Invoking the density, vertiginous scale, and dark grimy nooks of NYC, ‘The Graphic Cabinet’ was realised by Jim Siegel - hardcore legend and occasional/regular drummer with everyone from Raspberry Bulbs to Damo Suzuki and Boredoms, made in close collaboration with Karl O’Connor aka Regis during 2021.

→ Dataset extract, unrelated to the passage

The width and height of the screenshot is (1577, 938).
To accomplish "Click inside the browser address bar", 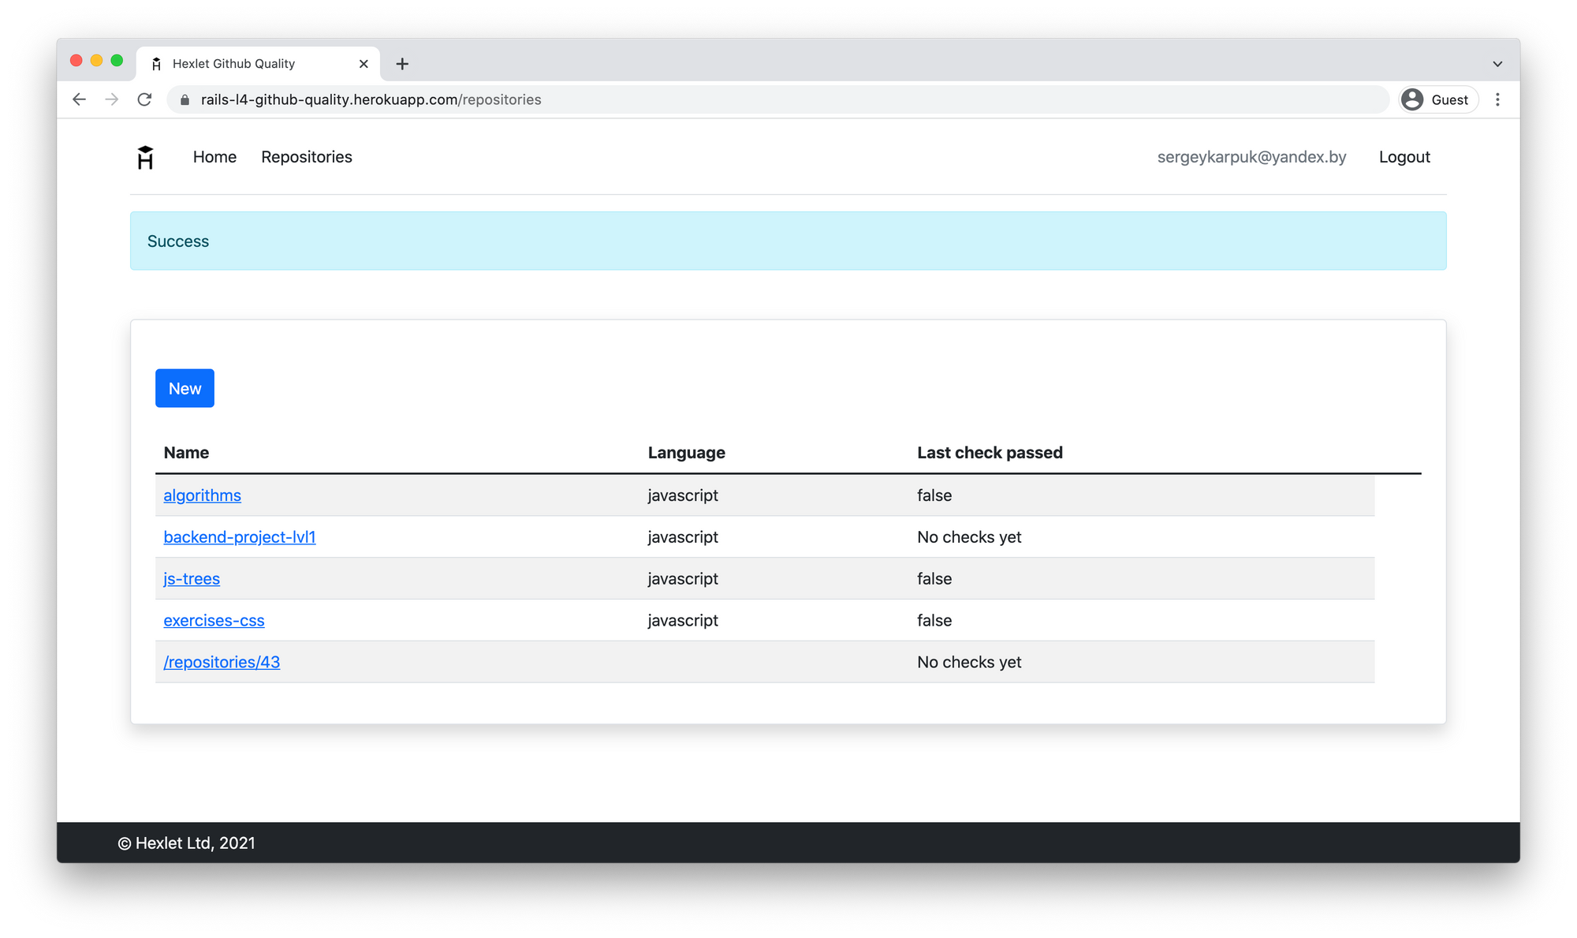I will coord(631,99).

Stemming from intently deep listening sessions immersed in LPs by Viennese aktionist Hermann Nitsch and the myriad eras of Killing Joke, while also absorbing the atmospheres of classic Tarkovsky flicks, the album began life as gonzo field recordings of Siegel smashing the f*ck out of his drum kit, zither, scrap metal and gongs in an array of abandoned warehouse spaces. The recordings formed the basis of Karl’s compound productions, which add depth charge bass and sonorous metallic atmospheres to the mix, along with birdsong and gibbon hoots, plus guitar textures by Nick Forté (Raspberry Bulbs, Rorschach) for a dread-lusting jag deep in the belly of the Big Apple.
With a palpable tang of rust and blood in the air and grime under the fingernails, the seven tracks evoke a resoundingly brutalist portrait of space and place. Siegel’s nervy percussive discipline is framed in alternating barometric and light settings from cut to cut, variously snaking from the poltergeist clang and haunted resonance of ‘Converging and Dissolving’ to slamming motorik thrum in ‘Oblivion’ via imaginative descent into cyberpunk simulacra of the city as jungle-at-night in ‘Remnant Corridor’, replete with animalistic atmospheres that recall Organum.

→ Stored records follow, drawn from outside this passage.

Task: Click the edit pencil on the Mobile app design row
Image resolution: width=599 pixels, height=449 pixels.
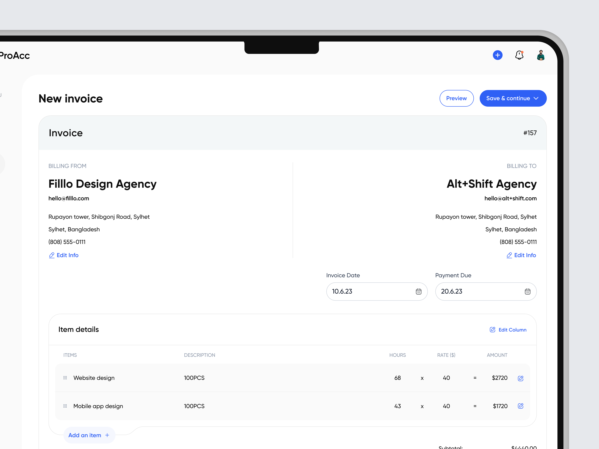Action: click(x=520, y=406)
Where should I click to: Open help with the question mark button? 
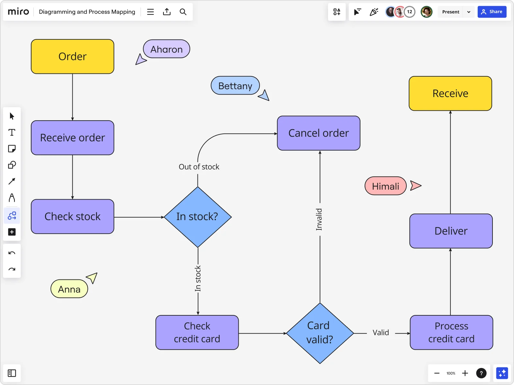482,373
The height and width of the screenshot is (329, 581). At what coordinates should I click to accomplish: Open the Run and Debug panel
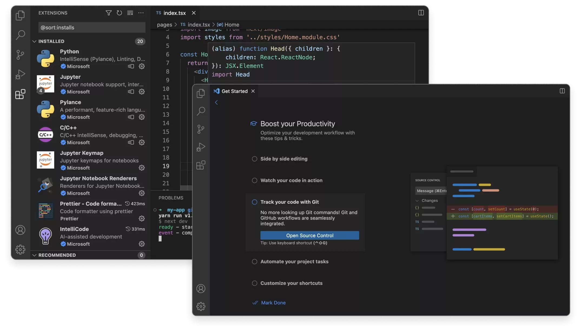tap(20, 74)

While the raw attack and devilish swerve of the rhythms are utterly fundamental to the record, Karl’s atmospheric content and the animist mixing magick of Anthony Child and Simon Shreeve most potently give flesh to its bones. Patently evident on the stepping pulse and searching zither that keens into detuned orchestration on ‘Immediate Possession’, the zoned-out klang of ‘Stand Aside’ or in the flooded warehouse chaos of ‘Test For Traps’. The attention to spatial, textural and proprioceptive detail is tightened throughout, peaking with ‘Bargemaster’, a dense slab of tension that sounds like Jon Mueller’s Silo recordings fed through The Caretaker’s fogged machinery.
It’s one of the most impressive records on Downwards for a long while, bound to gnaw and spark the nerves of experimental rock and post-industrial’s greats, anything from The New Blockaders to Faust, Flying Saucer Attack and into iconic Blackest Ever Black releases in the modern era.